You are to write a position paper that addresses the question: How can we do a better job of using data to accurately represent the world around us? What do you think scientists, researchers, the media, etc. should be doing to present a more accurate picture of the truth?
In this paper, you can use Speigelhalter and other sources to assess how data is being used and presented today. Then you should complete a critical analysis of some of the challenges with data that we have covered in this class. Lastly, (and this is the most important part of this paper) you should include three recommendations regarding how data should be presented. Those recommendations must be supported by outside sources that are properly cited in your paper.
This paper is your chance to summarize what you have learned about how data is used or misused and what you feel should be done about it.
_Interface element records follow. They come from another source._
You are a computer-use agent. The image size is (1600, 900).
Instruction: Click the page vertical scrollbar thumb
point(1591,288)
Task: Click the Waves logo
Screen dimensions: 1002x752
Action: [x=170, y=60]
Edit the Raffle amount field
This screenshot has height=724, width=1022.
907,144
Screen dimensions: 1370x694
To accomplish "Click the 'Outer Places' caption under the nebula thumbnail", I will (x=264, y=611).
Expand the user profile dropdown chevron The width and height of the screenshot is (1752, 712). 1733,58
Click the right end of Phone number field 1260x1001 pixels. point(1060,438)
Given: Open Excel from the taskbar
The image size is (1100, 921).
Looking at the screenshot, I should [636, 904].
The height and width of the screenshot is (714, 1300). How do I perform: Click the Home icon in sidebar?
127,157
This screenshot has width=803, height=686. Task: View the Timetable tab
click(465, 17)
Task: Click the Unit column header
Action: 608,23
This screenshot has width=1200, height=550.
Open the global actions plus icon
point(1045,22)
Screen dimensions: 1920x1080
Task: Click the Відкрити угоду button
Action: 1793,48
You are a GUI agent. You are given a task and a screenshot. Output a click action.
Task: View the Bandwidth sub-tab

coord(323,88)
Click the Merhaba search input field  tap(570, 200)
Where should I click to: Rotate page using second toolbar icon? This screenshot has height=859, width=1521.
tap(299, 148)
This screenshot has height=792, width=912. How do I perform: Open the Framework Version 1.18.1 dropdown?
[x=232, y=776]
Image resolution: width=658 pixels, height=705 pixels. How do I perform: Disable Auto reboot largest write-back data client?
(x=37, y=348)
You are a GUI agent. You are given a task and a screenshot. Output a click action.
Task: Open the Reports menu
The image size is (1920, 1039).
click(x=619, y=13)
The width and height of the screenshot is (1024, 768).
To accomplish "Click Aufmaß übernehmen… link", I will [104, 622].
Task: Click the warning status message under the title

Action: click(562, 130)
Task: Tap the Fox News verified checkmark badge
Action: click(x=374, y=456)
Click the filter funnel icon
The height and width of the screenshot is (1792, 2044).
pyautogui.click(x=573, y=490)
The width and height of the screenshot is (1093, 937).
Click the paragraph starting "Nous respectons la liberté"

Module 2 Spreadsheet Review We learned several tips and tricks for MS Excel and downloaded Solver as an Add-In.
Module 3 Correlations and Visualizations in Excel In this module, we looked at two things. The first was correlation which allows us to assess the relationship between two variables. When comparing two variables, if one increases and the other tends to do the same, then they are likely to be positively correlated having a correlation coefficient higher than 0 and possibly approaching 1. If, when one variable increases and the other decreases, then it is likely that they have a negative correlation and the correlation coefficient will be somewhere between 0 and -1. If there seems to be no match in the variability of the two variables, they are said to be not correlated and will have a correlation coefficient close to 0.
Module 4 Optimization In this module, we got to consider how to get maximum benefit in a production scenario when we had limited resources and other constraints. In our example, we produced guns and butter and used Solver to help us maximize our revenues by determining the maximum amount of each product we could produce within the limits imposed upon us.
Module 5 Optimization II In this module, we again used Solver but this time it was to maximize sales of pairs of Skis for Winterfell Ski Company.
Module 6 Linear Regression We built our first predictive model that allowed us to predict Christmas sales for each customer given the information we had regarding their sales from January 1 to November 30. We learned how to tell if our predictive model was good or not.
Module 7 Time Series We analyzed past records of calls and checked them to see if there were trends or seasonality. We used MS Excel line charts to visualize the data. Using this information, we were able to make educated guesses about what the call numbers were likely to be for the remaining months of the year.
Module 8 Comparing Means Using t-test we were able to compare two sets of numbers to see if the mean of set 1 was significantly different than the mean of set 2. While the numeric means might be different, this could be due to variability or outliers in one or both groups; there may be no real significant differences. We used t-test from within Excel to generate a p-value that gave us an idea if the means of the two groups were significantly different. We also used t-test from the Data Analysis Add-in menu to get more information about our comparison that allowed us to see if the difference was significantly different for both one-tailed and two-tailed tests. We also took a brief look at ANOVA which is the test you use when you want to compare means for more than two groups.